● 課題:
1: 次の(a)〜(c)が本文の内容と合っているかを「はい」か「いいえ」で答え、それぞれ判断の決め手となる本文の語句を一字一句そのまま引用してください。(a) 実行委員会が申し入れた話し合いは、一度組まれたあとで一方的にキャンセルされた。(b) 来年度予算として、辺野古の技術調査に263億円が要求された。(c) カートキャンベル氏は、辺野古への移設が進まない理由の一つとして住民の反対をあげた。
2: 本文ではなくデータ行のうち、「Task: Click the Gerar Link Público button」を含む行から「Action: [x=1782, y=215]」を含む行までを、両端の行も含めてそのまま複製してください。画像は回答に含めないでください。

● 本文:

|---|

防衛庁長官 大野功統 様

防衛施設庁長官 山中昭栄 様

緊急要請書




辺野古への海上基地建設・ボーリング調査を許さない実行委員会

2004年12月20日

 辺野古において貴職が進めようとしているボーリング調査によって、サンゴ礁が破壊され、ジュゴンその他の動植物の生存が危機にさらされようとしていることに、悲しみ・憤りを禁じ得ません。加えて、地元住民の生活をかけた反対行動の中で、すでに何人かの方々がケガをされている事実に対しても、憤りを感じないではいられません。

 こうした緊迫した中で、私たちの会は貴職に対して、質問を携えての話し合いを、20日に持つように申し入れました。一旦はそのように組まれた話し合いを、一方的にキャンセルされたことについても、非常に遺憾に思います。

 私たちは、地元住民の気持ちを汲むだけでなく、同時に納税者として、より有効な政策に私たちの税金が使われるよう、監視・チェックする義務と責任を常日頃、感じています。政府側にとっても、多くの市民のチェックの眼が働いていることは、重要な安全装置・ブレーキの役割として、ないがしろにできないことと確信しております。以上の理由から、年内に話し合いを持てなかったことに対して、あらためて遺憾の気持ちを伝えるとともに、今回提出する質問への回答(今週中に文書回答を要請した)と話し合いの実現を、年明けには早々に実現することを強く要請いたします。

 12月14日には、SACOの最終報告をまとめたカートキャンベル氏が、講演や新聞社のインタビューでSACO最終報告は見直すべきだと言いました。そして辺野古への移設が進まない理由を、巨額の資金が要ること、環境問題、住民の反対、をあげています。

 更に琉球新報(12月17日号)の社説では、SACO返還遅れの最大の要因は「移設条件」にある、と指摘し、見直しを主張しています。返還の遅れは、地元住民の切実さはもちろんのこと、私たち納税者の過重な負担を強います。社説は、「普天間基地のように巨大な施設を移設しようとするから無理がある。撤去なら早い。」とも指摘しています。

 こうしたなかで、名護市議会は、「IUCNの『日本のジュゴン、ノグチゲラ、ヤンバルクイナの保全』再勧告を尊重し、日本政府の誠意と責任ある対応を求める意見書」を採択しました。

 沖縄県議会でも、ボーリング調査の中止を求める発言が相次いだ、と報道されました。

 那覇防衛施設庁前では、ハンストが続き、県庁前でも座り込みが始まっています。「住民の望まないところに基地は置きたくない」というラムズフェルド国防長官の発言や「沖縄に過大な負担を強いてきた」という小泉首相の認識を、あらためて想起してください。一方で、来年度予算としてSACO経費に263億円、辺野古の技術調査に27億円を要求した、とは、一体、どのような見通しの上での要求なのでしょうか。貴職が担っている政策の正当性を確信するなら、私たちに対して、きちんと十分な説明をしてください。





防衛庁長官 大野功統 様

防衛施設庁長官 山中昭栄 様


質問書(再質問を含む)

|---|

● 処理対象の資料:
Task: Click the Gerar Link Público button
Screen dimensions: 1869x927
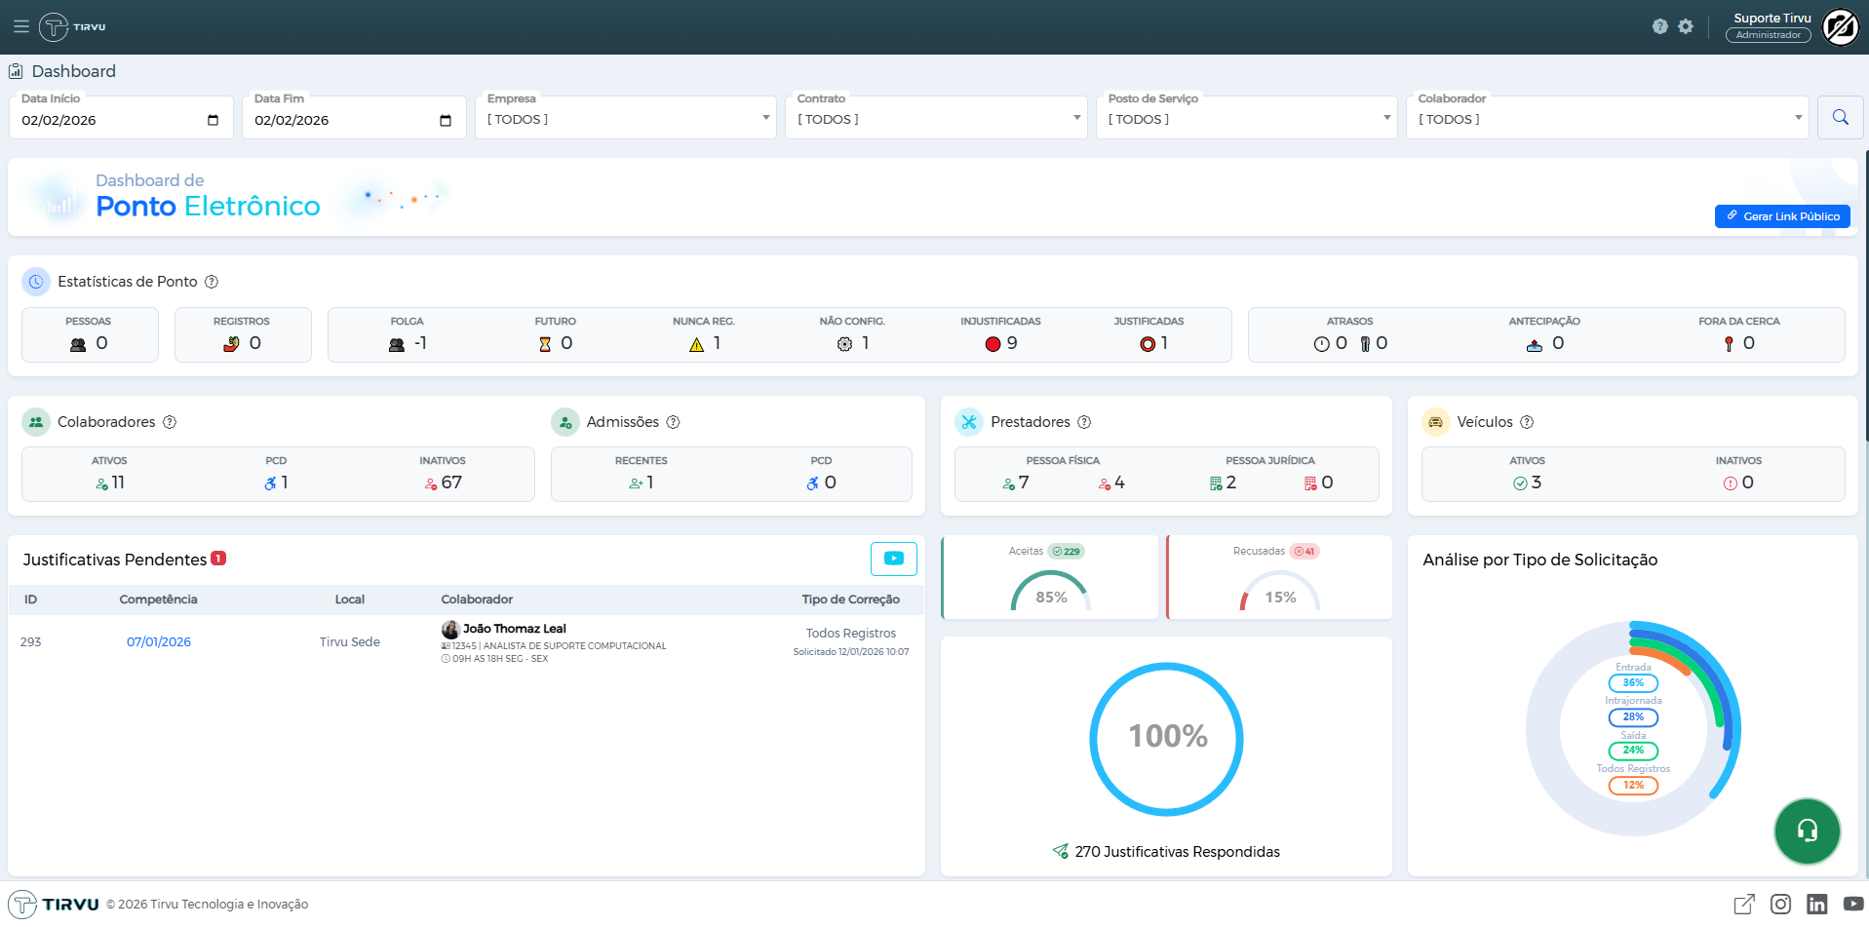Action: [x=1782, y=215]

|---|

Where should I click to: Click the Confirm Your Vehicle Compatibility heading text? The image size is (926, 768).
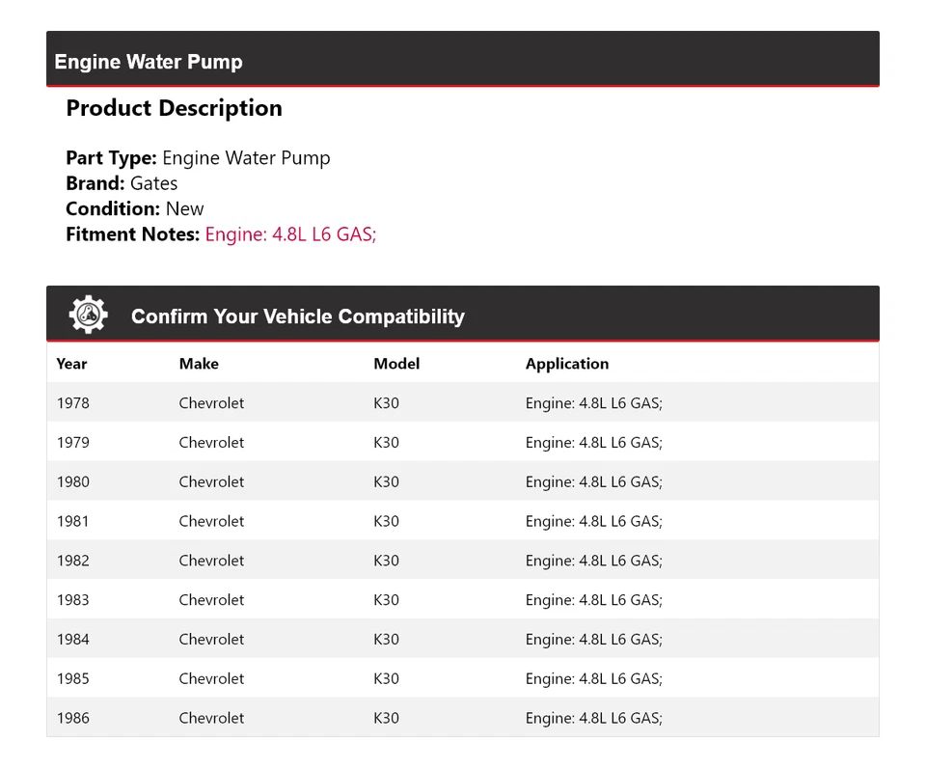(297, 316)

|---|

● 回答:
1:
(a) はい。「一旦はそのように組まれた話し合いを、一方的にキャンセルされた」
(b) いいえ。「辺野古の技術調査に27億円を要求した」
(c) はい。「巨額の資金が要ること、環境問題、住民の反対、をあげています」

2:
Task: Click the Gerar Link Público button
Screen dimensions: 1869x927
Action: [x=1782, y=215]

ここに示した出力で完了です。